Kelty and Hulse (2012) have reported on the mortality in cohorts of patients treated with oral and implant naltrexone. Some concerns with the methodology of this study have been raised including the comparison used; it was suggested that comparison with currently accepted modes of treatment such as opioid substitution treatment would be more appropriate (Hickman et al, 2012).
There are some published reports of deaths attributable to naltrexone implants (Gibson et al, 2007a; Gibson et al, 2007b; Olivier, 2005) and other reports claiming significantly reduced mortality (Ngo et al., 2008). Further research is needed to establish the risk of mortality during and after treatment with naltrexone implants and other treatment approaches.
Kelly et al (2013) examined self-reported abstinence from amphetamines following treatment with a sustained release naltrexone preparation in patients with self and clinically identified problems with amphetamine use and the relationship between naltrexone blood levels and abstinence from amphetamines. A total of 44 patients with problematic amphetamine use, who were treated with a naltrexone implant, completed an interview evaluating self-reported reduction in amphetamine use following treatment. Additional data were collected from the patients' clinical treatment files. Of the 44 subjects, 29 (65.9 %) interviewed reported that following treatment they ceased using and maintained abstinence from amphetamines for at least 1 month. Of these patients, 14 (48.3 %) were reportedly still abstinent at 6 months. Rates of abstinence were found to be 2.27 times higher (95 % % confidence interval (CI): 1.38 to 3.74) in patients when blood naltrexone levels were above 2 ng/ml, with rates as high as 100 % and 90.9 % for greater than or equal to 5 and greater than or equal to 2 ng/ml, respectively, compared with 42.9 % for 1 to 2 ng/ml and 38.9 % low less than 1 ng/ml. The authors concluded that although this study has several limitations, the findings provided preliminary data in support of the use of implant naltrexone for the treatment of problematic amphetamine use and suggested that naltrexone levels above 2 ng/ml should be targeted for use in patients. Moreover, they stated that further research is needed.

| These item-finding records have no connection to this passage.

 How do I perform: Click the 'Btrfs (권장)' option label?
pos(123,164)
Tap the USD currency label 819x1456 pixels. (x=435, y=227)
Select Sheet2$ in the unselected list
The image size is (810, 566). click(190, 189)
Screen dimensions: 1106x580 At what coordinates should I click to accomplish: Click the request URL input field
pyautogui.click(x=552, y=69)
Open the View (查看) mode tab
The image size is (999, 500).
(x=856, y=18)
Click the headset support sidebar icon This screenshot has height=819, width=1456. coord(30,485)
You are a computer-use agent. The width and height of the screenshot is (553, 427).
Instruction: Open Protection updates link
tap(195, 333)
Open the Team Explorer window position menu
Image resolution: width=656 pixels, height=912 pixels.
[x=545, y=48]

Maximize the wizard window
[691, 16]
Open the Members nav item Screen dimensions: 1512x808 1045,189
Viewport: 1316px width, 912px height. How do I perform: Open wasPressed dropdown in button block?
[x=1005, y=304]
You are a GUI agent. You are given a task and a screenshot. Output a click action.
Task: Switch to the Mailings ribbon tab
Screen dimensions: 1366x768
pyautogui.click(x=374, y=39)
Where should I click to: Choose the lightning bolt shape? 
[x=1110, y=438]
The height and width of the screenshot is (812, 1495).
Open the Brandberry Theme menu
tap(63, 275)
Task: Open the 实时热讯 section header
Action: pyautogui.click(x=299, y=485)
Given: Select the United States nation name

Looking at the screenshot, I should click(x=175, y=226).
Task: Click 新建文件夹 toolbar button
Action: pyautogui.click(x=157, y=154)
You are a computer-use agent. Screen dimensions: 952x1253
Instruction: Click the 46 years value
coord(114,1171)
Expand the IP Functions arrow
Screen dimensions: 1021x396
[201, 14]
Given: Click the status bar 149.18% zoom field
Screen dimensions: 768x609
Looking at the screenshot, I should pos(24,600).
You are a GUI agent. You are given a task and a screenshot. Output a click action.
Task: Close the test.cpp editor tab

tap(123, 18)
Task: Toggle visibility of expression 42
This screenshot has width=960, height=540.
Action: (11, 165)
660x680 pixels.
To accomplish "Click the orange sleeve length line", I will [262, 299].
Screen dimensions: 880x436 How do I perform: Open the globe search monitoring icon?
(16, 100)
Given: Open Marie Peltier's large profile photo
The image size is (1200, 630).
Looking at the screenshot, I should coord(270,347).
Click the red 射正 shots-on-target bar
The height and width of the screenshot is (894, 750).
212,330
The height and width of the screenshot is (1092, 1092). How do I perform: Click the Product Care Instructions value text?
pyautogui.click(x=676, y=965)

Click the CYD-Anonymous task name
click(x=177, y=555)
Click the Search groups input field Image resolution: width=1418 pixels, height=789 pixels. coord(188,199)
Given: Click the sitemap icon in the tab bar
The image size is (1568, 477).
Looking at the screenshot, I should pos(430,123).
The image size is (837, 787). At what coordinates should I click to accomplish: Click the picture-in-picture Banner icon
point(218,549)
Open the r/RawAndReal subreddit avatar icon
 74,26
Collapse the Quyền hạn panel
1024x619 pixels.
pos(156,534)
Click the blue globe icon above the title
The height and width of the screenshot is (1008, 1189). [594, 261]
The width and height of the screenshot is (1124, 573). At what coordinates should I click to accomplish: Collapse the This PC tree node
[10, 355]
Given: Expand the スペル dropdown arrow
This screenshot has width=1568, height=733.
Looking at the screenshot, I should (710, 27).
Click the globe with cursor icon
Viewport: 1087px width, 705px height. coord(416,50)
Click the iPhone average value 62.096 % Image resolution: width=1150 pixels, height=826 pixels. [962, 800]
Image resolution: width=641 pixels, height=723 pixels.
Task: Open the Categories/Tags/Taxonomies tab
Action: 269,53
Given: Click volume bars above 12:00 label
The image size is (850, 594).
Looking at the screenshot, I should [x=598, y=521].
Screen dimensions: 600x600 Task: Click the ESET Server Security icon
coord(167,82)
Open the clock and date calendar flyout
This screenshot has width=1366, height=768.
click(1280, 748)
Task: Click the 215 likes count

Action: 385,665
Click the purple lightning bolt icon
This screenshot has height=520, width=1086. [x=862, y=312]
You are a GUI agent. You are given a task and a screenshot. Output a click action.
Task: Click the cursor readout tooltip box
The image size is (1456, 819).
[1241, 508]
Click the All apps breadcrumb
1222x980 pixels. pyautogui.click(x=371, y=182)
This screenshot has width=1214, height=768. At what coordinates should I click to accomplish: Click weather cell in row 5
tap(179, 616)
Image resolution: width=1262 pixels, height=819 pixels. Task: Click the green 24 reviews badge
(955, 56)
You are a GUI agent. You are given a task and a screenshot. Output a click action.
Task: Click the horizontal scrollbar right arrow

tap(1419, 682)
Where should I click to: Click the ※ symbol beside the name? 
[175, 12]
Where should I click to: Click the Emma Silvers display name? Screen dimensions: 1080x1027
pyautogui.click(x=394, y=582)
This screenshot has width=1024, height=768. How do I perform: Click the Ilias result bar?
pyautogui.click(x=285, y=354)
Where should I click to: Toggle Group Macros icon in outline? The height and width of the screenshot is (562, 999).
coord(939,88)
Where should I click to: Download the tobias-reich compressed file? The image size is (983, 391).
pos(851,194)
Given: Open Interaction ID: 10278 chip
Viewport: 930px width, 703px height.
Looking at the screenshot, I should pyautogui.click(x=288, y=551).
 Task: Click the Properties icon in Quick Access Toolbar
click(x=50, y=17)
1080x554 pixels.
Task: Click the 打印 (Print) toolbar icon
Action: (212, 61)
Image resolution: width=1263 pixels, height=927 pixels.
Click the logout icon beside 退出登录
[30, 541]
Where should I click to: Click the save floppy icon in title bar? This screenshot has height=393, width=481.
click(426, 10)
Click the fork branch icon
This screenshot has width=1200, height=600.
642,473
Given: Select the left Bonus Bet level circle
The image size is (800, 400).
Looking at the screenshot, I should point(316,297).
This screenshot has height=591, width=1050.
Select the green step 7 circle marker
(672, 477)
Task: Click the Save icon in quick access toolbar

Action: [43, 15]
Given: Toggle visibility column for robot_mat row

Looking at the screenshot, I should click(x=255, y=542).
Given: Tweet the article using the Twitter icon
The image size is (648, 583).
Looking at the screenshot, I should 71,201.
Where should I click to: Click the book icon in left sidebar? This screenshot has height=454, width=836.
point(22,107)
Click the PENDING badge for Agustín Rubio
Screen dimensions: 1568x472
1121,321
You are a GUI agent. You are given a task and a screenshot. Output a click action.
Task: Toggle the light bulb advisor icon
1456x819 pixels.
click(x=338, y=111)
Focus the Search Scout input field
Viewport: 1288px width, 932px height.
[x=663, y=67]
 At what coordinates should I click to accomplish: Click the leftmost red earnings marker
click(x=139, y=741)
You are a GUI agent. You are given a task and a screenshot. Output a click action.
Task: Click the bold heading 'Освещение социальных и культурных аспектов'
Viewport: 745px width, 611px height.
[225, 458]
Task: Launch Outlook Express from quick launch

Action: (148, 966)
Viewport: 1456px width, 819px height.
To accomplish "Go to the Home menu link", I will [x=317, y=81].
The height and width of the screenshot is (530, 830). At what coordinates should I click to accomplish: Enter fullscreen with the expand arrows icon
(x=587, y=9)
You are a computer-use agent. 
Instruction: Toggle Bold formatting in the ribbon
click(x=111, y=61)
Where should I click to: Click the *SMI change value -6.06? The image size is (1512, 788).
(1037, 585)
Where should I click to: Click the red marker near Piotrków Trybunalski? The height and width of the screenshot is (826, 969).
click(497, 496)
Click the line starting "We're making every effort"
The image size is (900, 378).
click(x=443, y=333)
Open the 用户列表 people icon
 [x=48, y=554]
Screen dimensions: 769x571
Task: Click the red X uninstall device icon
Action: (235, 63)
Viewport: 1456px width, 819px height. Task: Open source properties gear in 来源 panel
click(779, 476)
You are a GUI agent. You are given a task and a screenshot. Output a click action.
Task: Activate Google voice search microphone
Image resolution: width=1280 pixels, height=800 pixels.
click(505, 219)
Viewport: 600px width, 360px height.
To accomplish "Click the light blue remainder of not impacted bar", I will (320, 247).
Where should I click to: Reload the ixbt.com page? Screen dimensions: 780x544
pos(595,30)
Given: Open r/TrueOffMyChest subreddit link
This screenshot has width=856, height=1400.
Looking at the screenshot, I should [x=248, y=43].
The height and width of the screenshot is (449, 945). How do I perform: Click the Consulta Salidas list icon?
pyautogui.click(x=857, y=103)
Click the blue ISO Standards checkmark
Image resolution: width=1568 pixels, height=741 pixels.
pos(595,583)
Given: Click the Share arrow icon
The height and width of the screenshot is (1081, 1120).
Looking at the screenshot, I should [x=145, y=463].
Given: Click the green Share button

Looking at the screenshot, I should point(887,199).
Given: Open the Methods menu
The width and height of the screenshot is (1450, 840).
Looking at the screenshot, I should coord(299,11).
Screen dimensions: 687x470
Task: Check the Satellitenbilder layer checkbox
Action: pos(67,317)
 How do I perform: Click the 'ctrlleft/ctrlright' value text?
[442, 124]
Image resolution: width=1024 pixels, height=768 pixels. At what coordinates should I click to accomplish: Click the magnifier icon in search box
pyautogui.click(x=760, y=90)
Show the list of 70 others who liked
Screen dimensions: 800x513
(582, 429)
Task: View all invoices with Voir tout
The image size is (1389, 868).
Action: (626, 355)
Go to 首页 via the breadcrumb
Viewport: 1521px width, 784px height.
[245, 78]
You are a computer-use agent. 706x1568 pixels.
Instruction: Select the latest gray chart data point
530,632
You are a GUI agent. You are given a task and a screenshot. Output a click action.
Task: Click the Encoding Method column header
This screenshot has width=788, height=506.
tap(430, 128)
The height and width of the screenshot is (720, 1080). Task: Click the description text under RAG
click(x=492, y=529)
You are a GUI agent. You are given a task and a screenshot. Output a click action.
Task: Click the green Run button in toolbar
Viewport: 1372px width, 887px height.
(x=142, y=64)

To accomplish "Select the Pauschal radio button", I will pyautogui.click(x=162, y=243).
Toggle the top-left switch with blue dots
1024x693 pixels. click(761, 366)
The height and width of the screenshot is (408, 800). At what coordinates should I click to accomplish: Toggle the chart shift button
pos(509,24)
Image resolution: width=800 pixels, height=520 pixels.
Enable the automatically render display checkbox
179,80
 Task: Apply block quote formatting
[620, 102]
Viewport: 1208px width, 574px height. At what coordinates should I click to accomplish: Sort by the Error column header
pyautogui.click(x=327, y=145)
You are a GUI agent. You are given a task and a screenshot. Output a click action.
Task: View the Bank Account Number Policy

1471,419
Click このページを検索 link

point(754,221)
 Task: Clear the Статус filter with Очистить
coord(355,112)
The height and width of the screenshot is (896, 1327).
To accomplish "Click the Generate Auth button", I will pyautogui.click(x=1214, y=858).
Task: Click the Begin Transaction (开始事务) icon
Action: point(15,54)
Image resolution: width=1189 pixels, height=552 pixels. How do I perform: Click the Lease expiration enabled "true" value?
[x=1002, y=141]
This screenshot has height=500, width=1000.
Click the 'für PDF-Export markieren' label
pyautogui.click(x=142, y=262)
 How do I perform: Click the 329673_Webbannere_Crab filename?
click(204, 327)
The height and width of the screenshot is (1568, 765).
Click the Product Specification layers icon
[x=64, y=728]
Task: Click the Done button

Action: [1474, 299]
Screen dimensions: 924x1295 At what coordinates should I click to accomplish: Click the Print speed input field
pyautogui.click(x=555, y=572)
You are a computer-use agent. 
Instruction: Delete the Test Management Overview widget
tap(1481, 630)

Larney et al (2014) systematically reviewed the literature to evaluate the safety and effectiveness of naltrexone implants for treating opioid dependence. Studies were eligible if they compared naltrexone implants with another intervention or placebo. Examined outcomes were induction to treatment, retention in treatment, opioid and non-opioid use, adverse events, non-fatal overdose and mortality. Quality of the evidence was assessed using the Grading of Recommendations Assessment, Development, and Evaluation approach. Data from randomized studies were combined using meta-analysis. Data from non-randomized studies were presented narratively. A total of 5 randomized trials (n = 576) and 4 non-randomized studies (n = 8,358) were eligible for review. The quality of the evidence ranged from moderate to very low. Naltrexone implants were superior to placebo implants [risk ratio (RR): 0.57; 95 % confidence interval (CI): 0.48 to 0.68; k = 2] and oral naltrexone (RR: 0.57; 95 % CI: 0.47 to 0.70; k = 2) in suppressing opioid use. No difference in opioid use was observed between naltrexone implants and methadone maintenance (standardized mean difference: -0.33; 95 % CI: -0.93 to 0.26; k = 1); however, this finding was based on low-quality evidence from 1 study. The authors stated that the evidence on safety and effectiveness of naltrexone implants is limited in quantity and quality, and the evidence has little clinical utility in settings where effective treatments for opioid dependence are used. They concluded that better designed research is needed to establish the safety and effectiveness of naltrexone implants; until such time, their use should be limited to clinical trials.